In previewing his talk at the IAPP Europe Data Protection Intensive, Big Data thinker Andreas Weigend equated Big Data with Big Oil. At the very highest levels, he argued, both are essentially worthless without refinement.
There is, of course, a key difference: “We’re not going to run out of data anytime soon,” Weigend told the crowd in London. “It’s maybe the only resource that grows exponentially…Maybe every 1.5 years we’re seeing data double, and much of that data is social data, data about ourselves.”
In order for the economy to capitalize on that abundant resource, he said, that personally identifying data is going to need to flow freely.
“I am not a lawyer,” he said to a room with a number of lawyers, “but is it true that in the EU you want to make it difficult for people to keep that identity?” Referring to the draft regulation, he wondered, “Is it true that some people want to move to an opt-in, where instead of companies being able to build these social business models that power the economy, you want to kill that? Do you want to just declare bankruptcy and let the Chinese come in and do it for you?”
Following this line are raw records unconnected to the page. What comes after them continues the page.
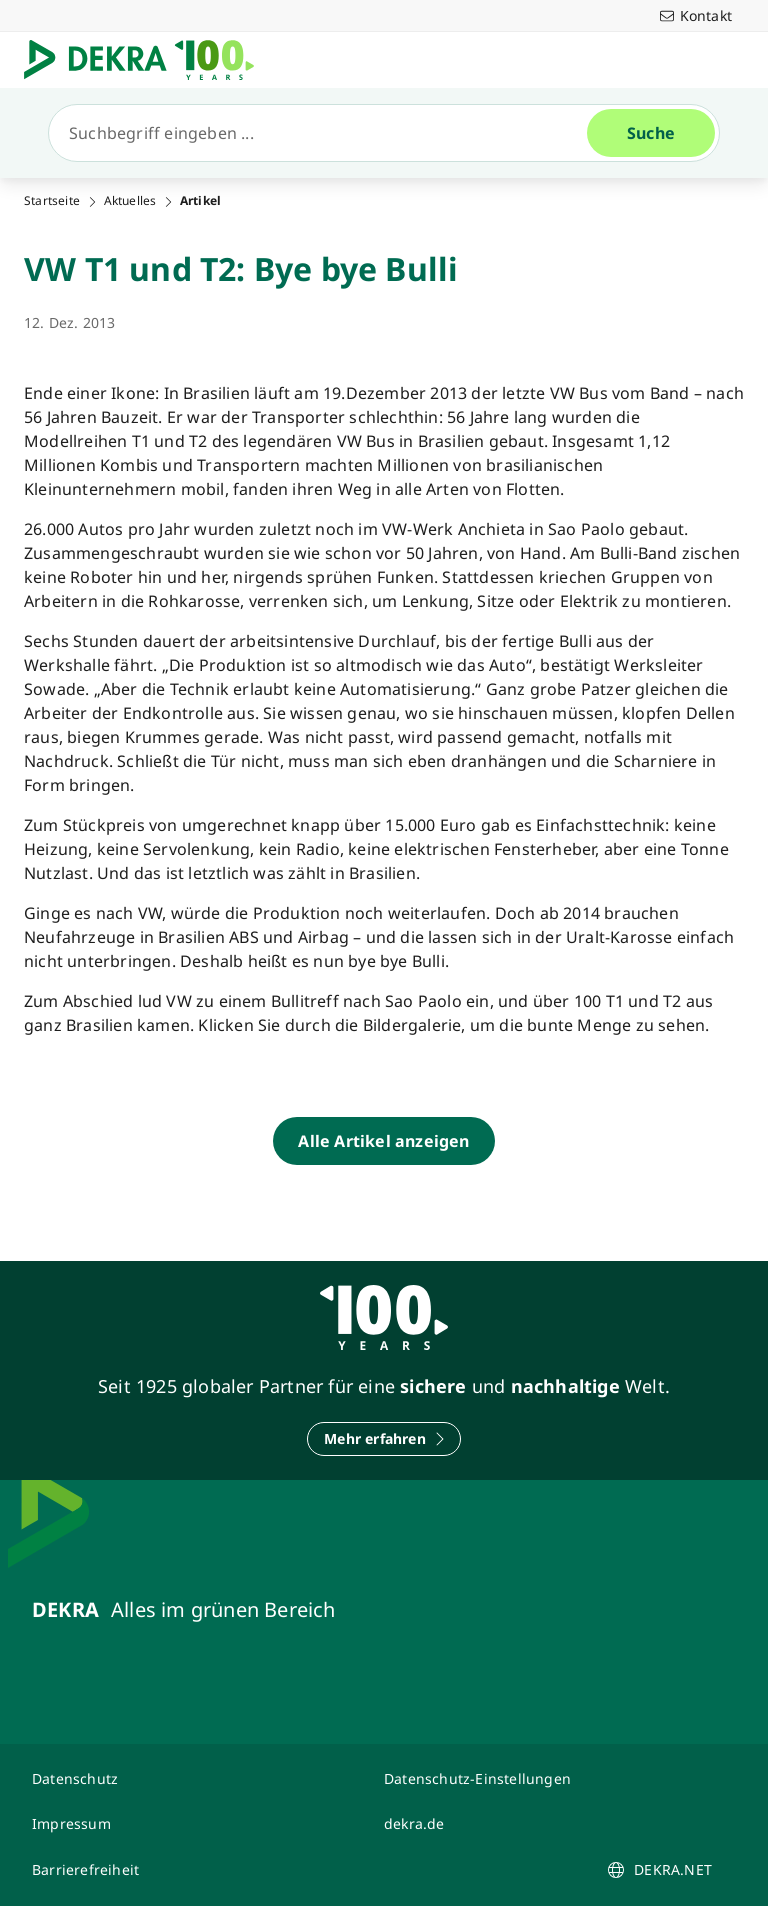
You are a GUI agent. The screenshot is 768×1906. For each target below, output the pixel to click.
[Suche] (326, 133)
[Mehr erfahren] (384, 1439)
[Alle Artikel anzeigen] (383, 1141)
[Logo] (147, 60)
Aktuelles (130, 201)
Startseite (52, 201)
He was being dramatic for effect, but he demonstrated for the audience quite clearly the shifting opinions on personal information when he popped up a slide showing the file the secrete police in East Germany once kept on him in the 1980s. “Now people share information on Facebook that the KGB would not have gotten out of them under threat of torture,” he said. “I’m trying to figure out why.”
“I hope I can understand a little bit more how we’ve moved from the e-business world where the company is in the middle, to a me-business, where the consumer is in the center, making RFPs,” he said of the new business paradigm.
Previously, the company would create offerings, and the customer would choose among them. Now, by sharing personal information, the customer can, in effect, put out a request for an offering, and a company can serve up a more perfect product designed for that very consumer.
Eventually, he said, we may find ourselves in an era of “we-business,” where each consumer broadcasts a set of abilities and desires, and everyone is a potential supplier and purchaser, companies and individuals alike.
He used as an example web sites like www.HomeAway.com, where people can post their spare bedrooms for rent and customers can elect to rent those rooms instead of those offered by hotels. Of course, there’s something a lot more personal about renting out your spare bedroom than the accepted practice of staying in a traditional hotel.
Is it possible that privacy law, in the direction it’s currently heading, could stifle this kind of innovation?